Too little snowfall is now also shaking the foundations of some of the world’s most resilient 'water towers', a new study led by the Pellicciotti group at the Institute of Science and Technology Austria (ISTA) shows. After establishing a monitoring network on a new benchmark glacier in central Tajikistan, the international team of researchers was able to model the entire catchment’s behavior from 1999 to 2023. The results, showing decreasing glacier health, were published in Communications Earth & Environment.

High-mountain Asia has been nicknamed the Third Pole due to its massive meltwater reserves, which are second only to the Arctic and Antarctic polar caps.
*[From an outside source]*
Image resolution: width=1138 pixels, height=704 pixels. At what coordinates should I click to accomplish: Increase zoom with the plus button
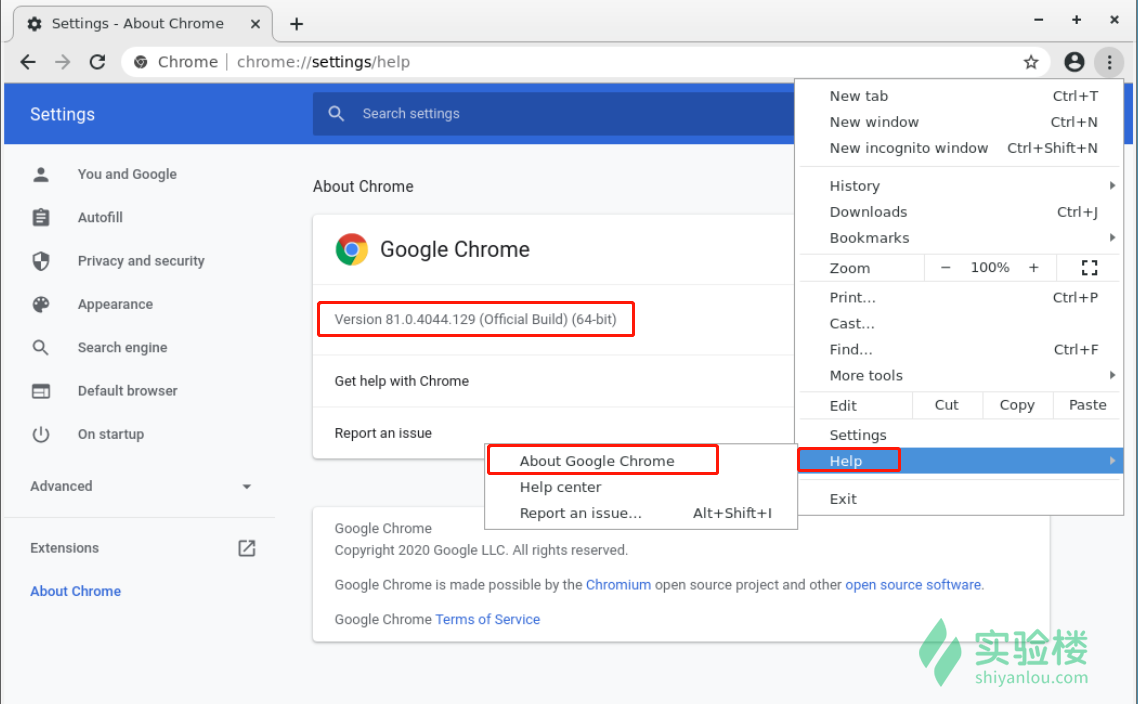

In Central Asia, the northwestern Pamir Mountains in Tajikistan have been home to some of the last stable or growing glaciers outside the polar regions. However, between the collapse of the Soviet Union and the return of new monitoring networks, this region has also suffered from a dire lack of observational data for decades.

Researchers from Professor Francesca Pellicciotti’s group at the Institute of Science and Technology Austria (ISTA) are contributing to an international effort to address this issue. They teamed up with local researchers in Tajikistan and collaborators in Switzerland, Austria, and France to establish their own climate station on a benchmark catchment and model the glacier’s changes over more than two decades. Now, their first joint publication shows evidence that the glacier likely reached its tipping point in 2018.
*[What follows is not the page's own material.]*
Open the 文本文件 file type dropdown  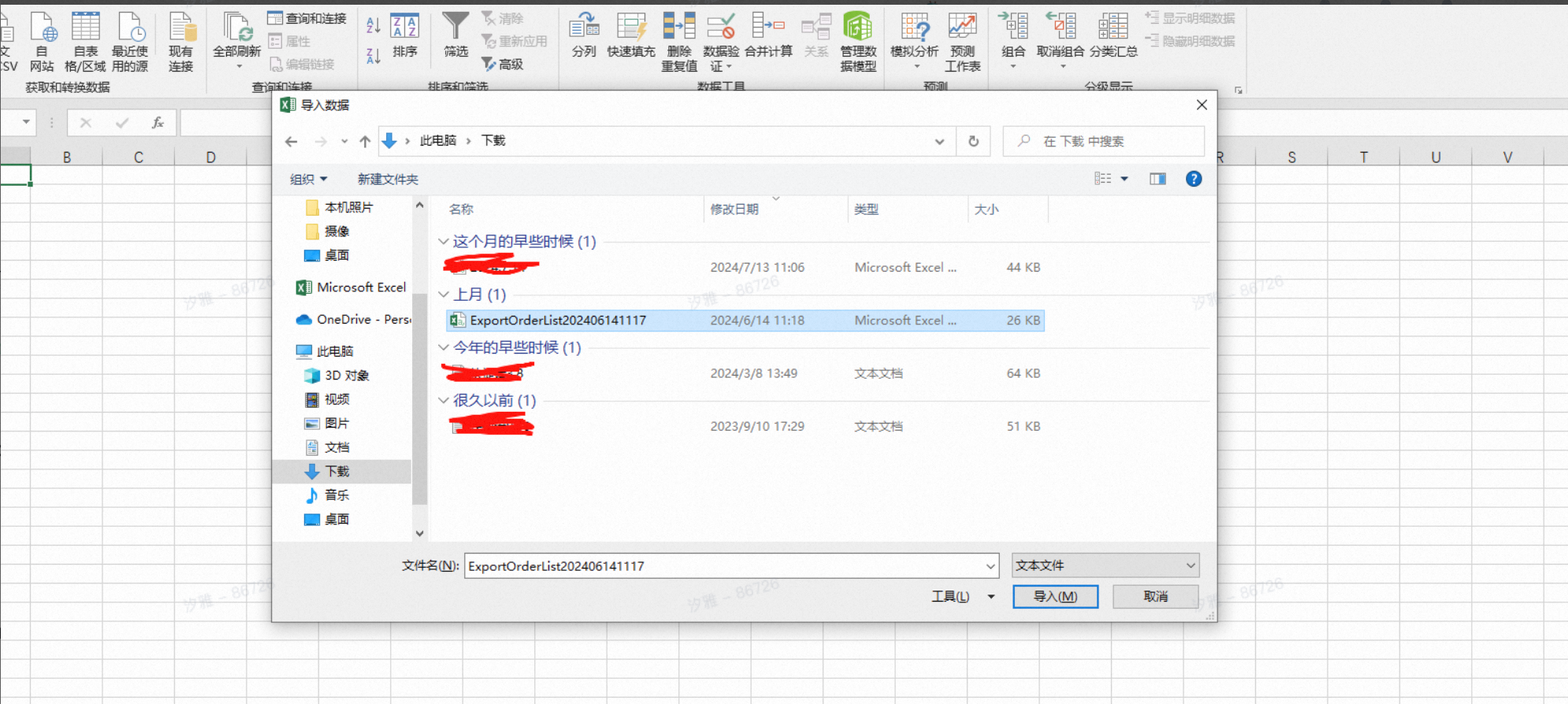1105,565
“Due to the general lack of data and robust future projections in the region, we can’t tell yet whether this was truly the ‘point of no return’ for Pamir glaciers,” says the study’s first author, Achille Jouberton, a PhD student in the Pellicciotti group at ISTA. “We must keep in mind that this study only considers one specific catchment and extends from 1999 to 2023. However, it is the first study of its kind. Similar efforts will need to address these issues on a larger geographical scale.”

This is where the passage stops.